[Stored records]
* * * * * * *

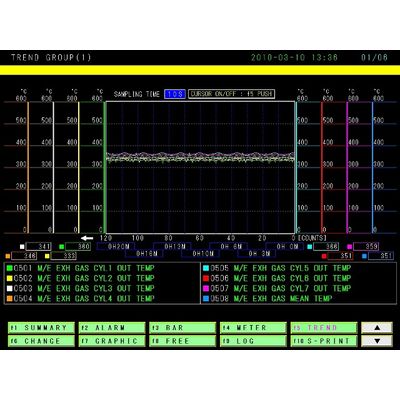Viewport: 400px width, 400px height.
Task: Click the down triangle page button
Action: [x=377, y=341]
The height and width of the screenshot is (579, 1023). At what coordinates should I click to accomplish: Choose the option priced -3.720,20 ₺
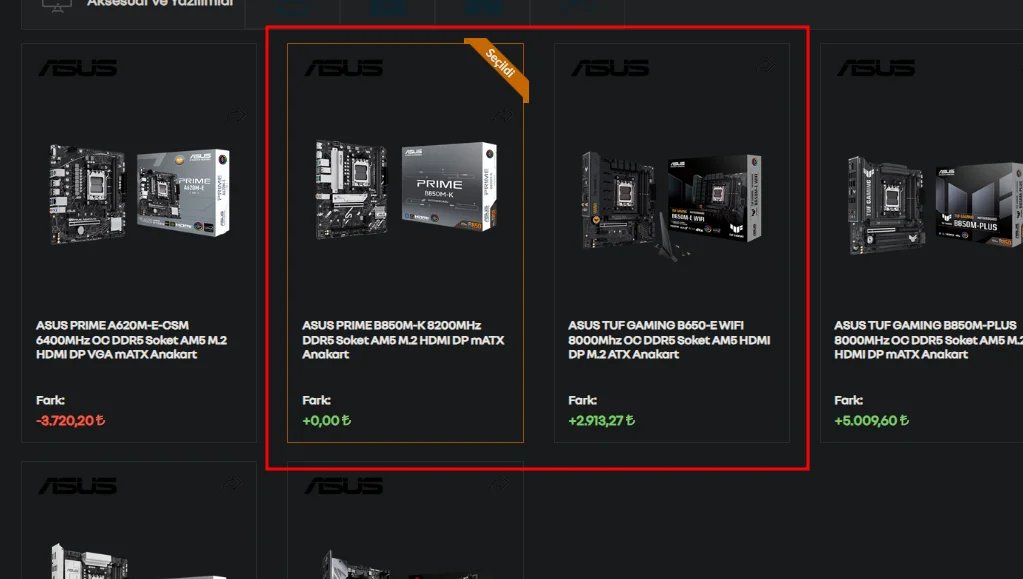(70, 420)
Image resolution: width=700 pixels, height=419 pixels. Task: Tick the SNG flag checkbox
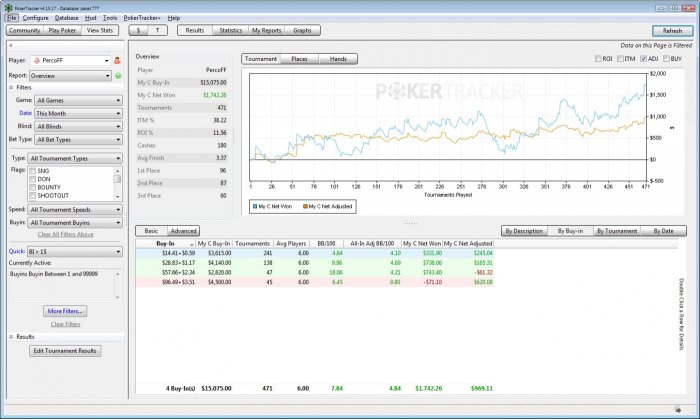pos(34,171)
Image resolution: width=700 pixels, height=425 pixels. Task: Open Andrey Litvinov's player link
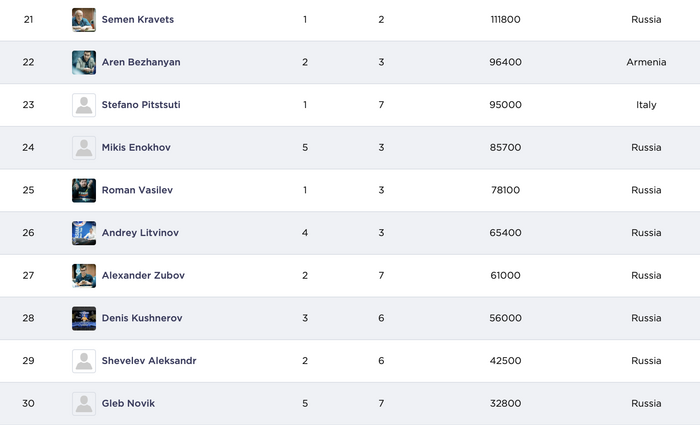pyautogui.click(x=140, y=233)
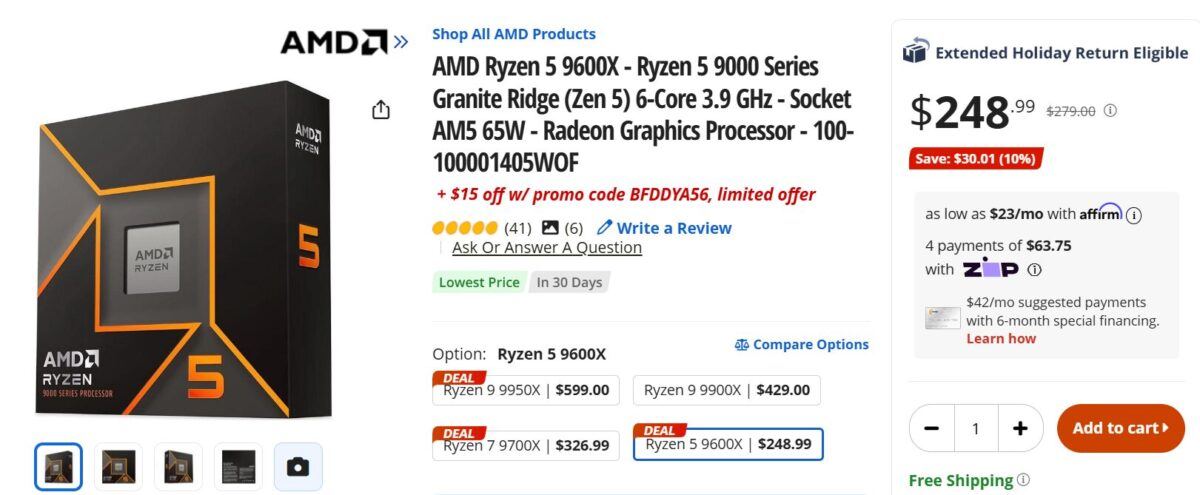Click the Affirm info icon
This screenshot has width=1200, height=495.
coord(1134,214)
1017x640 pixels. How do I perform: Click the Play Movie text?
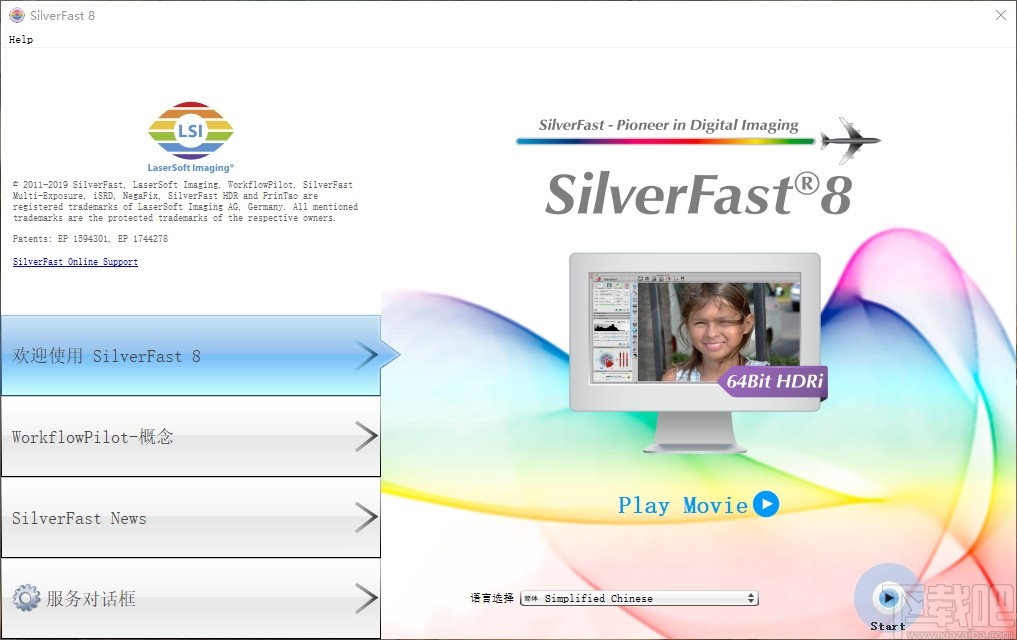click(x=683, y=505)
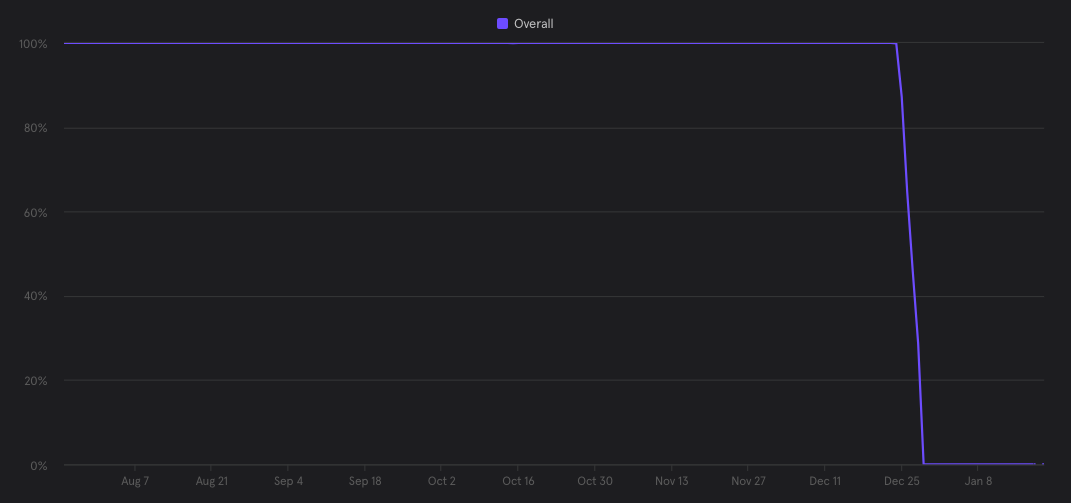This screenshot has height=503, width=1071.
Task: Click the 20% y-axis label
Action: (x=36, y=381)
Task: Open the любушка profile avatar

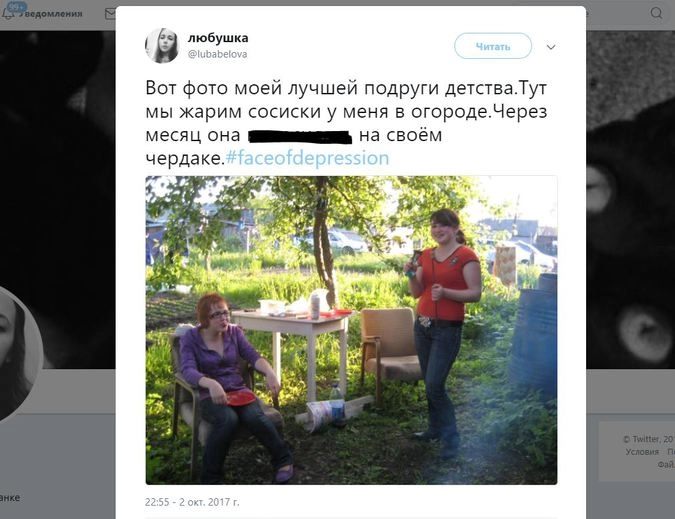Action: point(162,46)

* * * * * * *

== TASK ITEM ==
Pictures excluded, return exactly the lines from the one with "1017x640 pixels. How" through the final line of the entries above, both included.

== OUTPUT FOR THIS EXERCISE ==
1017x640 pixels. How do I perform: Click the Play Movie text?
click(x=683, y=505)
This screenshot has height=503, width=1071.
Task: Click the 20% y-axis label
Action: (x=36, y=381)
Task: Open the любушка profile avatar

Action: point(162,46)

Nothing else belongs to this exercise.